### Trecho fornecido ###
Zubiri (2011:liii-lv) – inteligência senciente

Carlos Nougué

Que é, pois, inteligir? Ao longo de toda a sua história, a filosofia tratou muito detidamente dos atos de intelecção (conceber, julgar, etc.) em contraposição aos diferentes dados reais que os sentidos nos fornecem. Uma coisa, diz-se-nos, é sentir; outra é inteligir. Esse enfoque do problema da inteligência contém, no fundo, uma afirmação: inteligir é posterior a sentir, e essa posterioridade é uma oposição. Foi a tese inicial da filosofia desde Parmênides, que veio gravitando imperturbavelmente, com mil variantes, em torno de toda a filosofia europeia.

Mas isso é, antes de tudo, uma ingente vagueza, porque não nos foi dito em que consiste formalmente o inteligir enquanto tal. Diz-se-nos, no máximo, que os sentidos dão à inteligência as coisas reais sentidas para que a inteligência as conceitue e as julgue. No entanto, não nos é dito nem o que é formalmente sentir nem, sobretudo, o que é formalmente inteligir. Pois bem, penso que inteligir consiste formalmente em apreender o real como real, e que sentir é apreender o real em impressão. Real, aqui, significa que os caracteres que o apreendido tem na própria apreensão ele os têm “em próprio”, “de seu”, e não somente em função, por exemplo, de uma resposta vital. Não se trata de coisa real na acepção de coisa além da apreensão, mas do apreendido mesmo na apreensão, mas enquanto é apreendido como algo que é “em próprio”. É o que chamo de formalidade de realidade. É por isso que o estudo da intelecção e o estudo da realidade são congêneres. Pois bem, isto é decisivo. Porque, como os sentidos nos dão no sentir humano coisas reais, com todas as suas limitações, mas coisas reais, sucede que essa apreensão das coisas reais enquanto sentidas é uma apreensão senciente; mas, enquanto apreensão de realidades, é uma apreensão intelectiva. Daí que o sentir humano e a intelecção não sejam dois atos numericamente diferentes, cada um completo em sua ordem, mas constituem dois momentos de um único ato de apreensão senciente do real: é a inteligência senciente. Não se trata de uma intelecção voltada primariamente para o sensível, mas do inteligir e do sentir em sua própria estrutura formal. Não se trata de inteligir o sensível e de sentir o inteligível, senão de que inteligir e sentir constituem estruturalmente — se se quiser empregar um vocábulo e um conceito impróprios neste lugar — uma única faculdade, a inteligência senciente. O sentir humano e o inteligir não só não se opõem, mas constituem em sua unidade intrínseca e formal um só e único ato de apreensão. Este ato, enquanto senciente, é impressão; enquanto intelectivo, é apreensão de realidade. Portanto, o ato único e unitário de intelecção senciente é impressão de realidade. Inteligir é um modo de sentir, e sentir é, no homem, um modo de inteligir.
###
§ **Tarefa proposta 1**
Verta para o inglês esta frase do trecho sobre a inteligência senciente: "Pois bem, penso que inteligir consiste formalmente em apreender o real como real, e que sentir é apreender o real em impressão."
§ **Tarefa proposta 2**
Responda com base no trecho sobre a inteligência senciente:
(a) Desde qual filósofo a ideia de que inteligir é posterior a sentir foi a tese inicial da filosofia?
(b) Que nome o autor dá ao apreendido enquanto apreendido como algo que é "em próprio"?
(c) Segundo a conclusão, o que é o ato único e unitário de intelecção senciente?
§ **Tarefa proposta 3**
Reproduza sem alterações tudo o que vai de "Zubiri (2011:liii-lv) –" até "a filosofia europeia." no trecho sobre a inteligência senciente.
A listagem não desempenha nenhum papel nesta atividade.
### Dados fornecidos ###
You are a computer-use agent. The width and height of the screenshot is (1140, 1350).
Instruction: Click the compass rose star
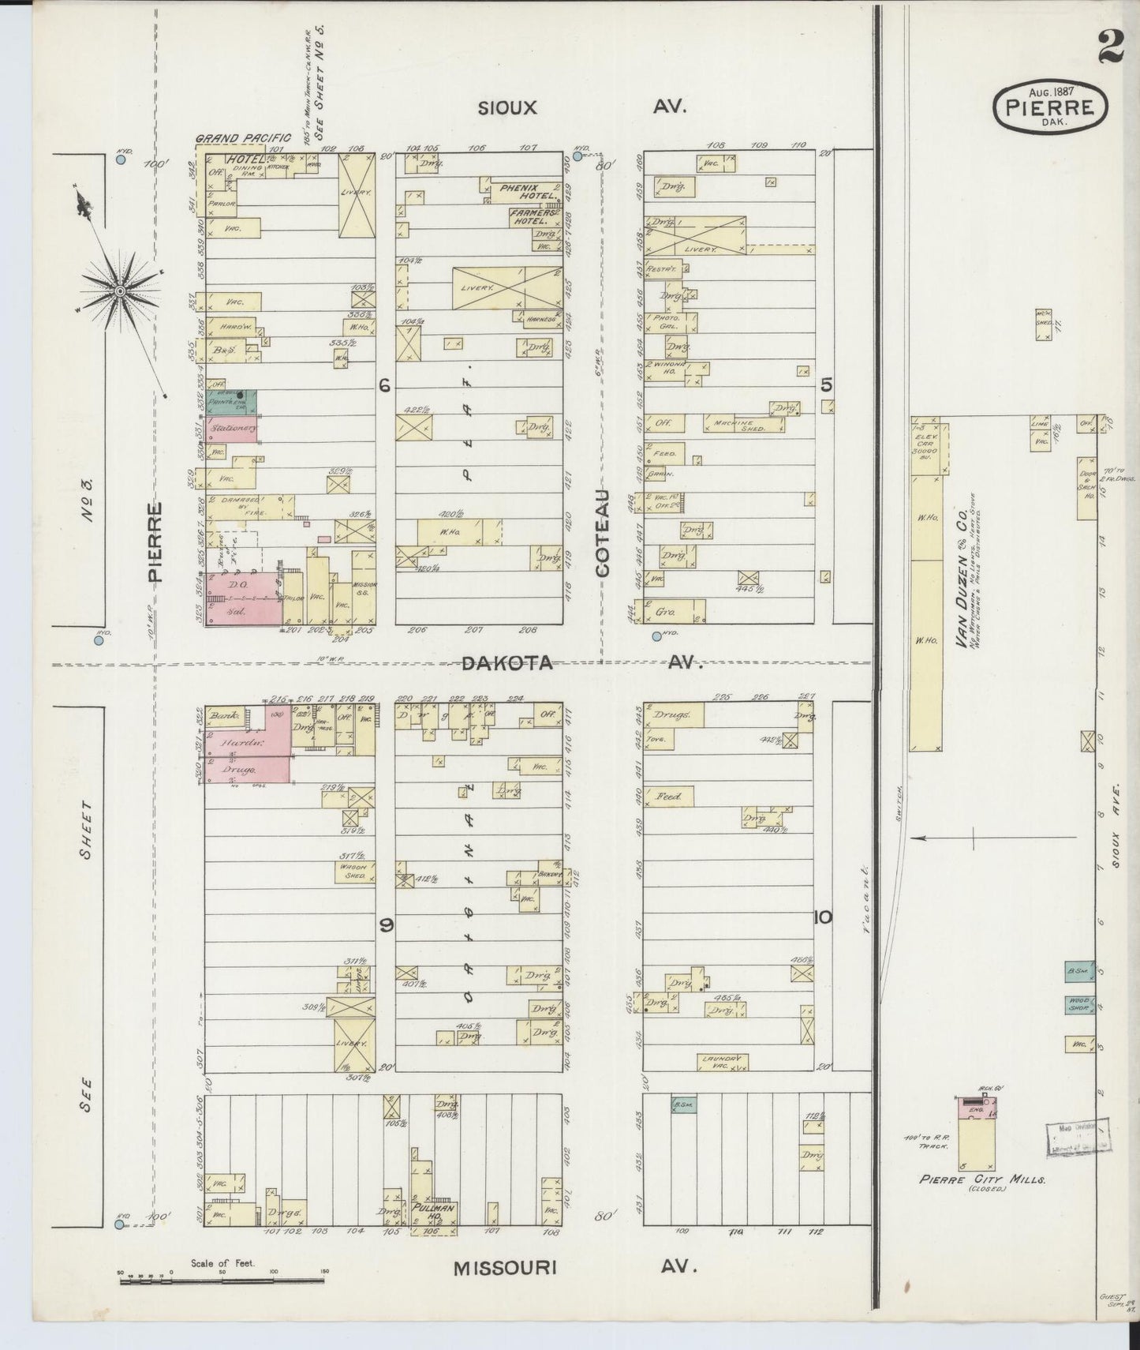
###
§ **Resposta completa 1**
Now then, I think that intellection consists formally in apprehending the real as real, and that sensing is apprehending the real in impression.

§ **Resposta completa 2**
(a) Parmênides.
(b) Formalidade de realidade.
(c) Impressão de realidade.

§ **Resposta completa 3**
Zubiri (2011:liii-lv) – inteligência senciente

Carlos Nougué

Que é, pois, inteligir? Ao longo de toda a sua história, a filosofia tratou muito detidamente dos atos de intelecção (conceber, julgar, etc.) em contraposição aos diferentes dados reais que os sentidos nos fornecem. Uma coisa, diz-se-nos, é sentir; outra é inteligir. Esse enfoque do problema da inteligência contém, no fundo, uma afirmação: inteligir é posterior a sentir, e essa posterioridade é uma oposição. Foi a tese inicial da filosofia desde Parmênides, que veio gravitando imperturbavelmente, com mil variantes, em torno de toda a filosofia europeia.